Chamo a atenção para a tal “abertura de porteiras” pois propiciou um verdadeiro “estouro da boiada”, avançando destrutivamente sobre tudo e todos, tanto sobre conquistas democráticas de direitos e de políticas nos mais diferentes setores e territórios da economia e da sociedade, bem como sobre os órgãos de transparência e controle do poder estatal que vinham de algum modo operando.
Gostaria de alertar para o fato que, com a eleição, estamos decidindo entre o avanço e o mergulho coletivo na barbárie, de uma sociedade de muito poucos, protegidos em fortalezas armadas, ou por uma reversão de rumos, com criação de bases mínimas de democracia ecossocial inclusiva e de direitos. Mas precisamos ter claro que esta segunda possibilidade só poderá acontecer com muita ação cidadã para a eleição e no após ela. Trata-se da diversidade das cidadanias ativas e de eleitas e eleitos firmarem um compromisso entre si, mesmo que seja simbolicamente, de se engajar por formas participativas e transformadoras de governar e legislar. Isto nos planos e níveis em que somos chamados a decidir: Presidente do Brasil e composição do Congresso Nacional, governos estaduais e composição das Assembleias Legislativas.
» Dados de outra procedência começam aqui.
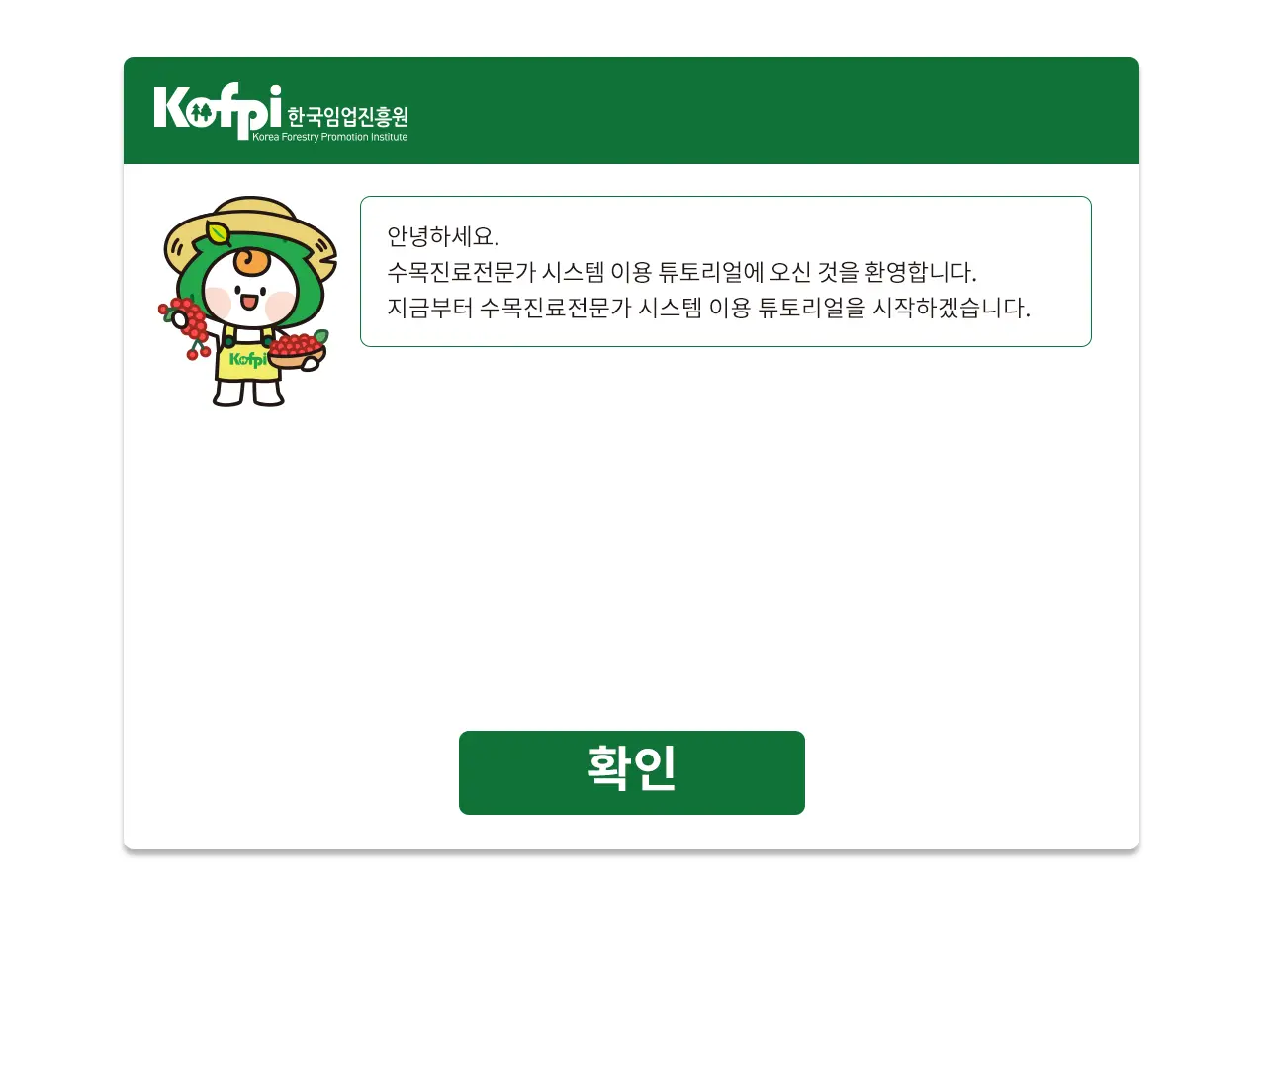Click the basket of red berries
Para isto, temos que tomar a iniciativa ampla e decidida, exercendo o papel insubstituível em democracias que cabe às cidadanias, muito mais que o voto de tempos em tempos.
Sem dúvida, existem diferentes visões e disputas no seio da cidadania. No entanto, considerando a todas e todos com os mesmos direitos de igualdade na diversidade, liberdade e participação política, temos que evitar que o ódio e a intolerância de uma parte significativa do colégio eleitoral brasileiro, que continua apoiando o inominável e suas propostas de soluções autoritárias, não nos contaminem e levem a fazer o mesmo. Como analista, acho possível que nossos votos derrotem democraticamente a alternativa de mais autoritarismo, afastando o tal, os militares cúmplices de seu governo e presentes nos mais diversos órgãos estatais, assim como os milicianos e pastores mercadores.
A democracia depende do quanto as cidadanias se pautarem por ela, vendo nela um modo fundamental de convívio na diversidade e de enfrentamento das nossas estruturais exclusões, destruições e injustiças ecossociais. O tempo da democracia é aquele que lhe imprimirmos como cidadanias ativas. Será sempre o tempo coletivamente compartilhado, vivido e defendido. As tarefas se renovam e ampliam quanto mais potente é a própria democracia. Ela não é um fim, mas um meio sobre o qual podemos ter controle total pela participação. Afinal, instituintes e constituintes são as cidadanias, como seu direito originário. Nunca o Estado!